In software development agencies we’re facing the dilemma of customers wanting amazing quality software delivered in no time at the lowest possible cost. All of you working for a software firm will know exactly what I am talking about. Rising quality requirements, shorter development periods and the ever growing amount of devices and browsers, make it increasingly difficult to ship good quality apps or websites, which is why we started building Gleap. In this blogpost I will show you how we handle agile bug tracking with Scrum.
As a company applying agile project management practices, we embrace change. For our day-to-day work with customers this means that product requirements for the apps or websites we’re developing are subject to constant change. To do that approach justice, we use Scrum as our project management tool and hence iteratively define all the requirements in our product backlog containing a certain set of functionalities, which we call tickets. The whole development process is then organized in iterations, so called sprints.
While in traditional waterfall software projects the scope is rigid and the costs and time can vary, we in agile project management have turned that triangle upside down. We have a fixed timeframe and resources, but the requirements are subject to change. Constant iterations with our customers are therefore key because they define the requirements that then directly go into the product backlog. And this is exactly where the bug reporting struggle starts.
Bug reports frequently lack essential information, such as which device users are testing on, what android or iOS version the smartphone is running on or which browser they’re using. Our PM team would spend hours collecting feedback and packing all the infos together with screenshots into Jira tickets. That’s when our developers started building Gleap, and we immediately integrated it into our workflow.
The first key strategy of bug tracking with Scrum is that for us bug reporting is not a separate step at the end of the product lifecycle but it is rather part of every sprint. It is therefore impractical to have separate bug backlogs. Instead, for every bug we create a ticket in the respective sprint that it occurred. In this respect Gleap has immensely accelerated our workflow.
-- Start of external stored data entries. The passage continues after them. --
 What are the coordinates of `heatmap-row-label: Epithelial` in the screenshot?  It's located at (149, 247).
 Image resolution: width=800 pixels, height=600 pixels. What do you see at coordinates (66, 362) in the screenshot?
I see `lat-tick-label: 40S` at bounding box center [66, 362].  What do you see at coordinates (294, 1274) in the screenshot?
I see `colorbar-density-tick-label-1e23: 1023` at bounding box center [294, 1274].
With Gleap’s integration into our Jira board, all the bugs reported by a customer or user automatically generate a ticket in our Scrum board. Even better: All reports come with the essential information, such as session data, console logs and steps to reproduce. Awesome, right!
The second agile strategy when fixing bugs is to prioritize bug reports. Whenever a bug occurs, we determine how critical that bug is for the progression of our product. Gleap let’s us do exactly that. In our Scrum board we prioritize bugs on the basis of a traffic light system. Depending on the priority status we fix bugs immediately or deal with them at a later stage.
Since collaboration is another key factor when working with agile project management approaches, we heavily rely on the in-app chat feature of Gleap to directly contact our users to for instance get further information on a report. Using a bug tracking tool that has allowed us to work collaboratively in real-time through being able to integrate it into our Jira board, assign bugs and get all the information we need, has compressed our sprints, improved our team efficiency and increased the quality of our output.